Things You'll Need
New IV needles, 1- to 1 1/2-inch, 18 or 20 gauge
Rope choker leash
Goats are usually very hearty animals but sometimes they need special care. Goats may need IV — intraveineous fluids — if they become dehydrated. Diarrhea, fever and labor are all typical causes of dehydration. Giving IV fluids to a goat is normally not a difficult task. You will be able to tell when the fluids and any anitbiotics take effect, because your goat will become a lot more obstinate.
Stand the goat up on all fours and position its head and shoulders between your assistant's legs so your assistant can tighten the grip if your goat tries to move.
Slip the rope leash over the goat's neck and arrange the choker part so it is not directly on the windpipe and will easily release when you give. Instruct the assistant to hold the leash in one hand while holding the goat's head straight up with the other hand.

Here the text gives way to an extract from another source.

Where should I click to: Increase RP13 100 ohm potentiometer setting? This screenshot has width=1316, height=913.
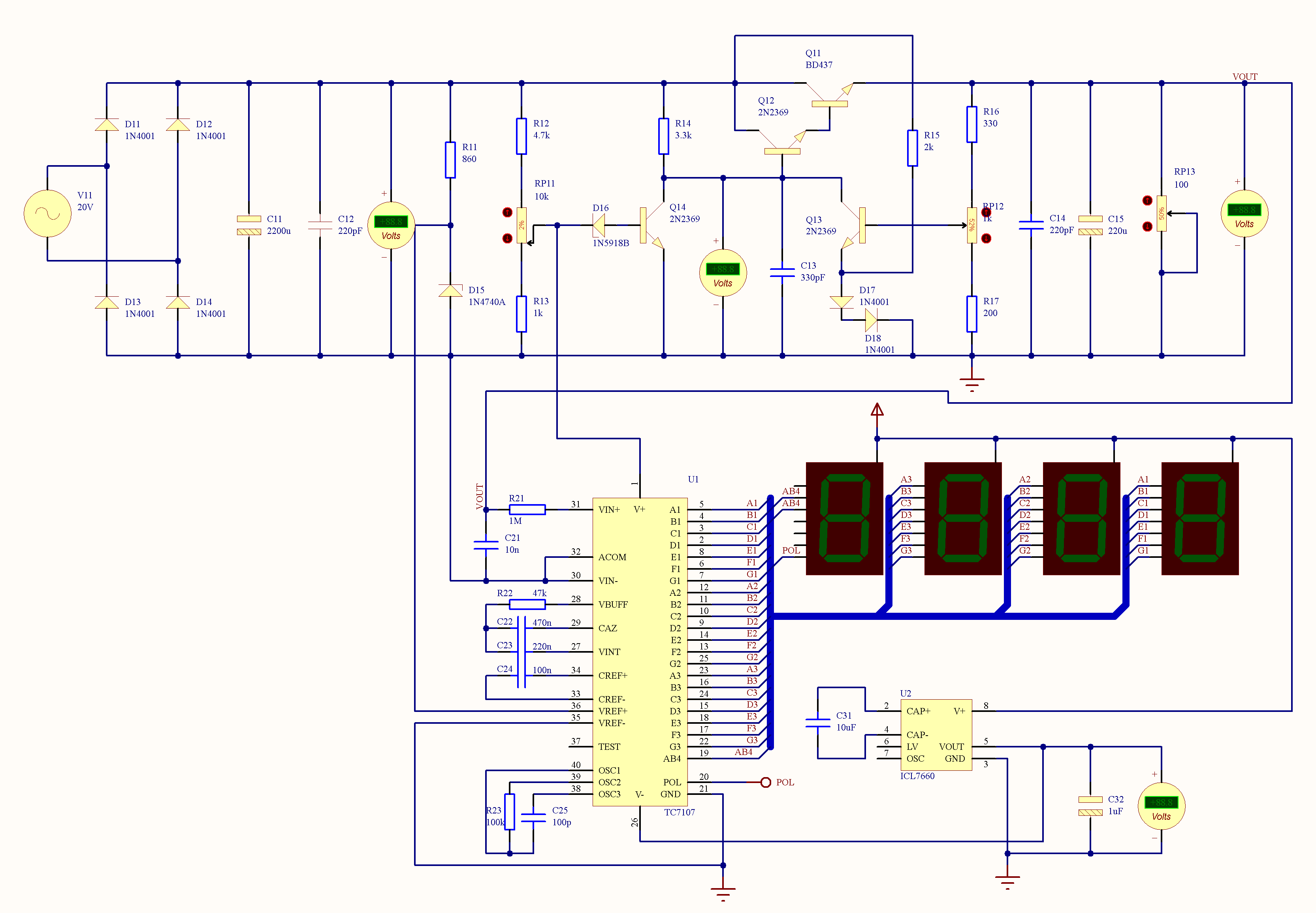point(1147,200)
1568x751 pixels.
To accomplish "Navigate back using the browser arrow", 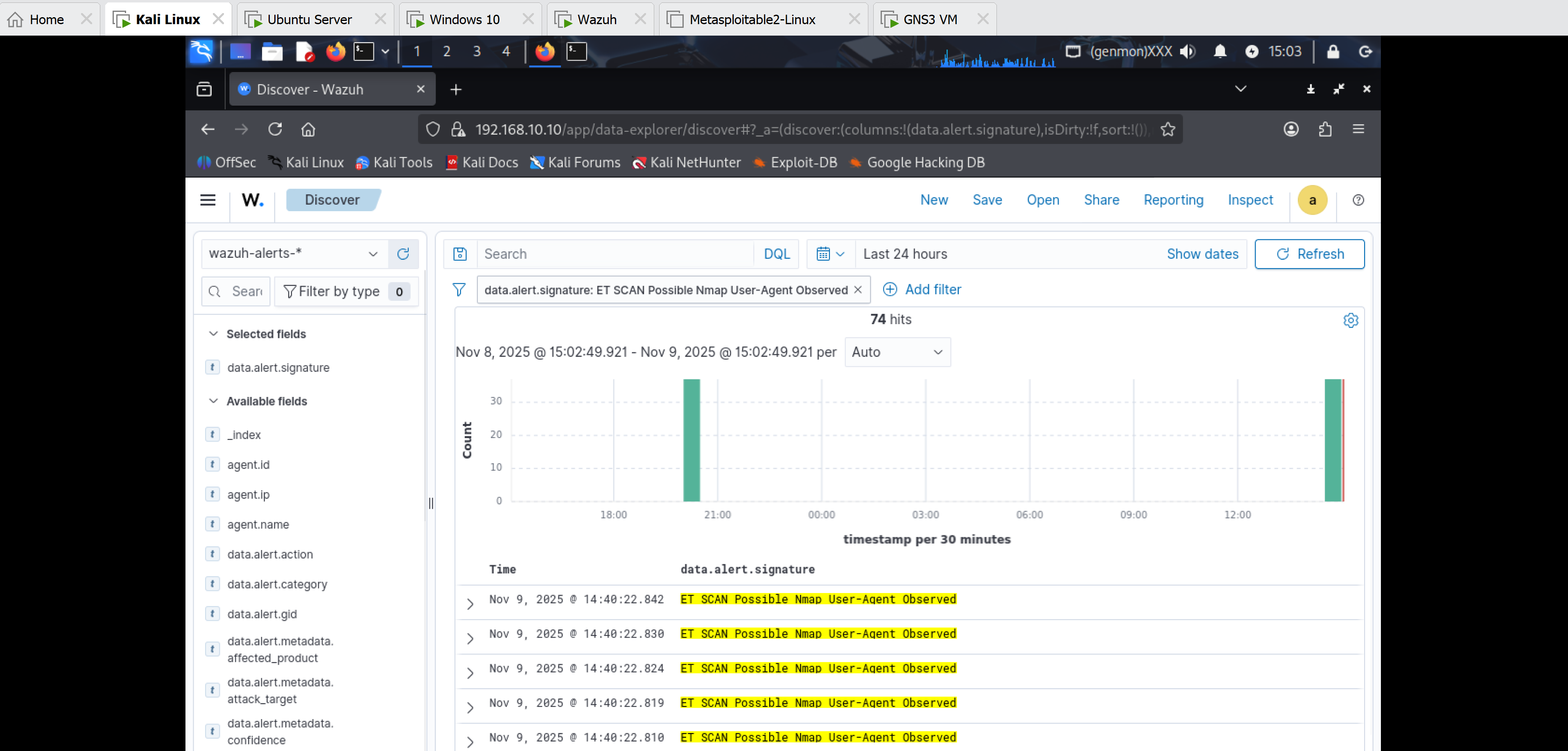I will point(208,129).
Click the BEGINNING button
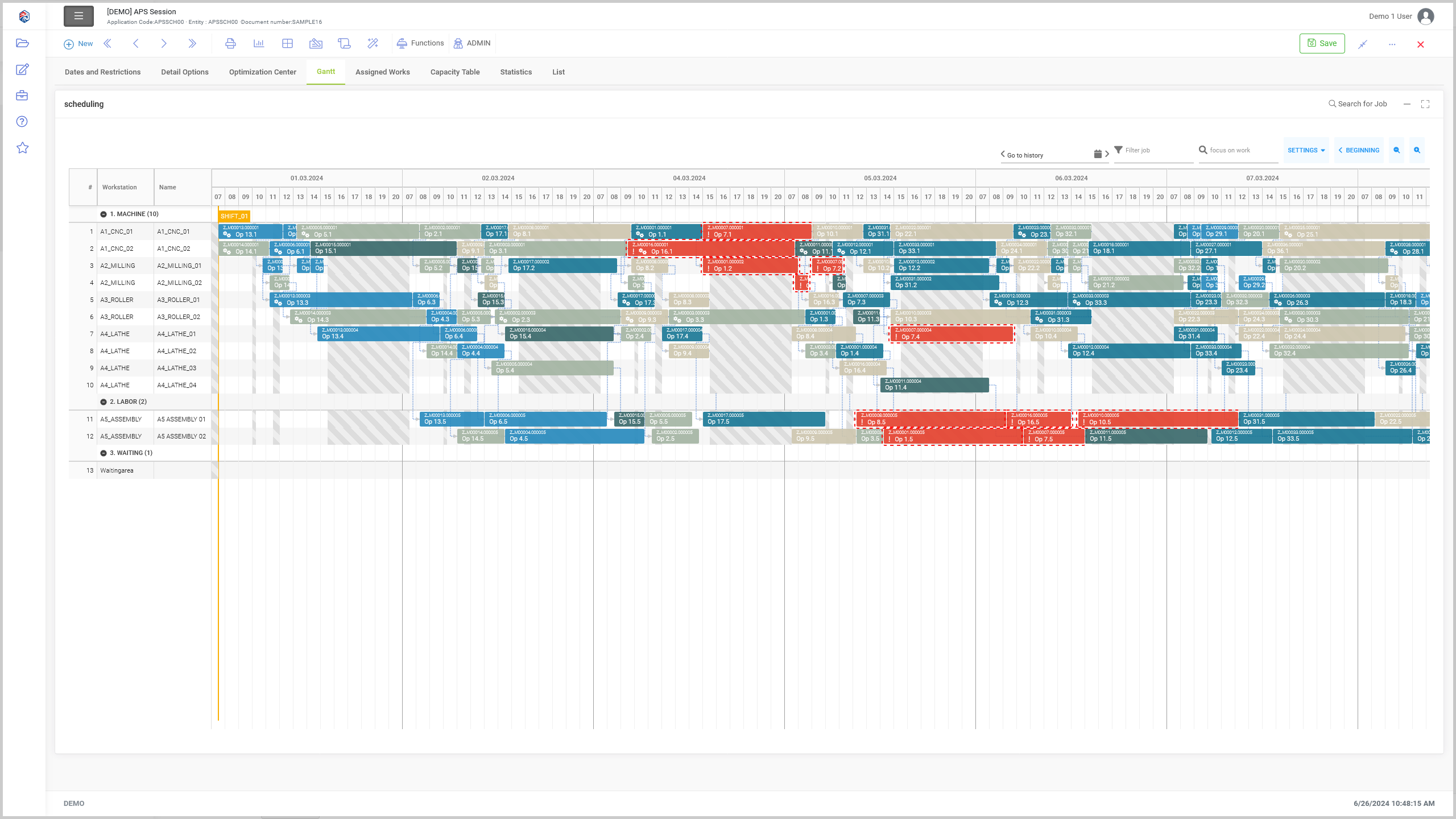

Check your fluids. The fluid bag and needle are pre-attached to the IV tube. Hold the IV by the plastic base to ensure the needle remains sterile. Test the fluids by letting them run through the needle. Detach the needle by the base and prepare to insert it into the goat's jugular vein.
Douse the goat's neck over its jugular vein with alcohol. Use your thumb to hold off the vein at the base of its neck. This will make the vein enlarge, making it more visible. Lightly insert the needle downward into the jugular vein. If you are in the vein, blood will bubble out of the needle.
Attach the IV tube back to the base of the needle and turn on the fluids. When the fluids are done, remove the needle and douse the neck again with alcohol. Turn the goat loose into a confined area.
Consult your veterinarian. A vet can advise you with regard to proper dosage.
Never touch the metal needle as that could lead to contamination.